I never returned to work.
That was in 2021, and now I’m here with a new sense of purpose.
I’d like to say: “So! I sat down with an epic idea, wrote a business plan and followed it through with gusto (taa-dah!)”. But even after a whole year, I still felt deep in the zombie-trenches of early motherhood most days. Monty hadn’t slept for more than two hours in a row.
I adore motherhood and almost every moment it has brought me so far, but I was far from my cognitive best, and launching something felt truly and utterly impossible.
So I parked it.
It in fact took another year and a bit of a ‘false start’ for me to get to the point where I’m launching my business.
My art practice slowly picked up again as I consciously carved out more me time; it took me straight back to those flow-state feelings of my childhood and art college days – free from the reality and responsibility of ‘adulting’. It soon became apparent that this probably could be my new kind of life. So I dared to dream. I followed my gut (even when choices and decisions often felt insurmountable) and worked damn hard to make it happen.
I joined one of Annie Ridout’s coaching programmes with the idea that I really needed to focus. I needed a deadline so I decided to work on launching my debut art collection in just six weeks (the length of the programme).
I love creating – this goes without saying – but there are just so many other elements of a business and a business launch felt overwhelming and confusing to me. Added to the sleep deprivation of the past two years, my confidence had hit an all time low.
But Annie pulled me up – high above my own self-sabotaging thoughts – and hovering gently there, I could really ‘see’ it all. It was crystal clear. I believed it was all possible.

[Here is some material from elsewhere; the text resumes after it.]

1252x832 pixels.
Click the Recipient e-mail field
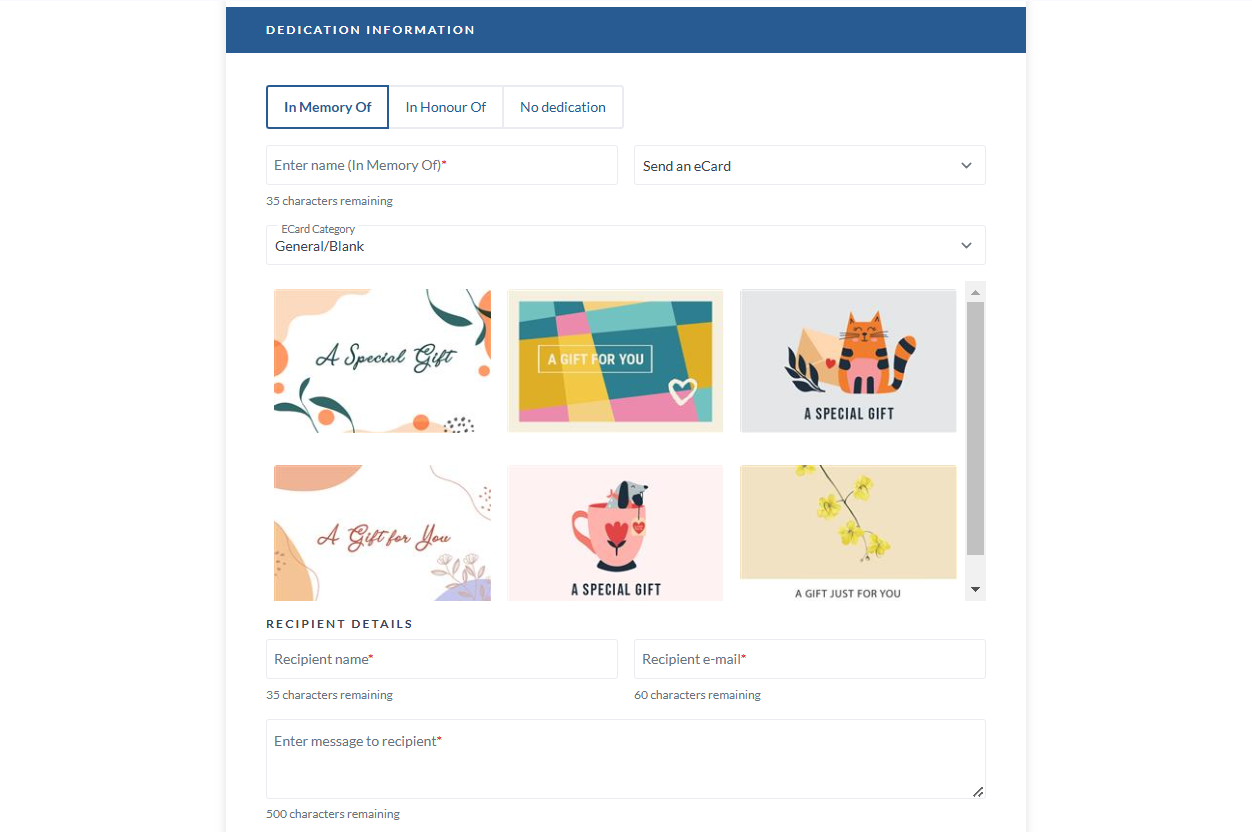coord(810,659)
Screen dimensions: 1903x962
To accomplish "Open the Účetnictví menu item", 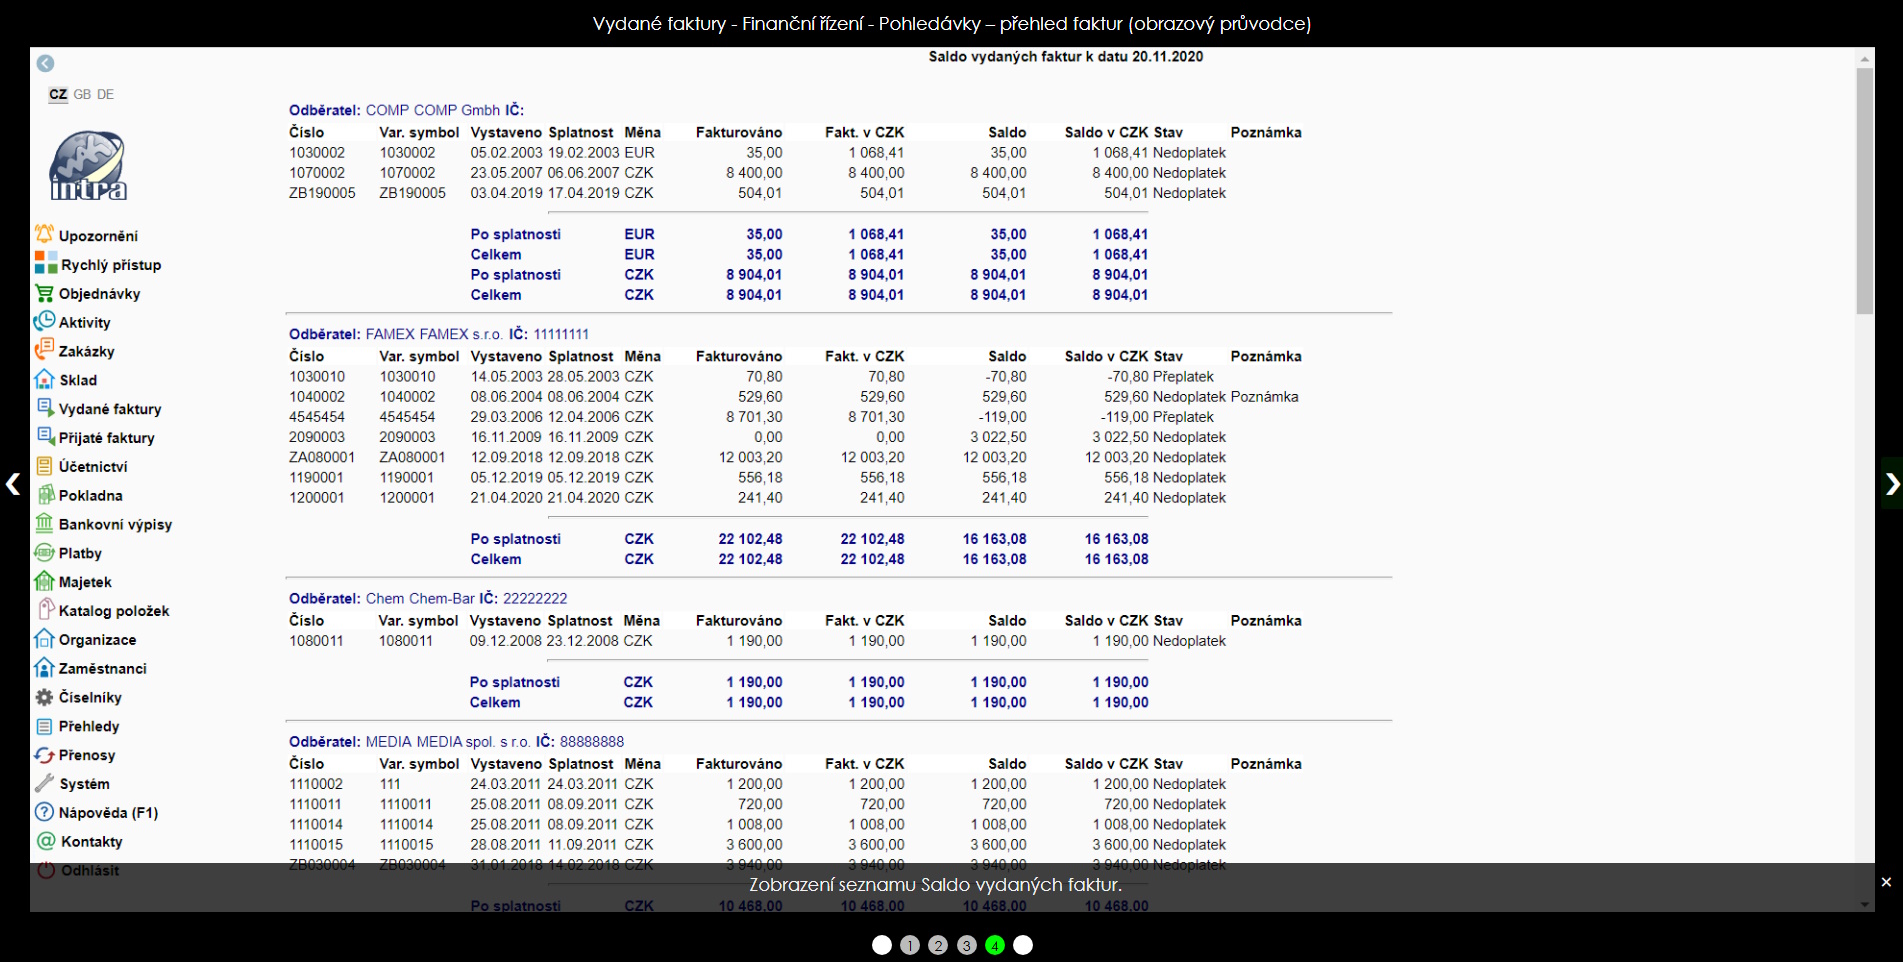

And it was kind of magical.
My new collection Foremost Fragments (2021) is a small debut collection of fifteen bespoke tapestry artworks. An in-depth 12-month exploration into re-cycled textiles, composition, colour layering, texture and stitch. Presented are 15 visual stories exploring the chaos and emotional intricacies of our journeys as humans – the stories of our lives that make us, connect us and make us all vulnerable, amazing and human. Many of the stories I have taken from my own journey through early motherhood, but my stories, your stories, our stories – they are all there.
I still have massive fears; of change, of putting myself out there and I still have a regular nagging doubt about how the [design] industry might forget me. I worry that me baulking from the status quo means I’ll have some big professional regrets down the line; that I’ll somehow become overnight unemployable for following my mothering instincts. It’s a shame, but this stuff is still so real.
Nevertheless, I feel like I’m standing on the edge of a precipice and it feels utterly exhilarating. I guess I will either fall, or fly. I’m usually an optimistic person – unless my anxiety has a full choke hold on me – so I hope to soar. I hope people will connect to me, my story and my work, because without connection and stories, art is just ‘stuff’ and I’m not interested in just making ‘stuff’ anymore.
And then I hope to create discussion and dialogue, to open hearts and minds and packets of biscuits with cups of tea. And of course I hope for there to be many more collections.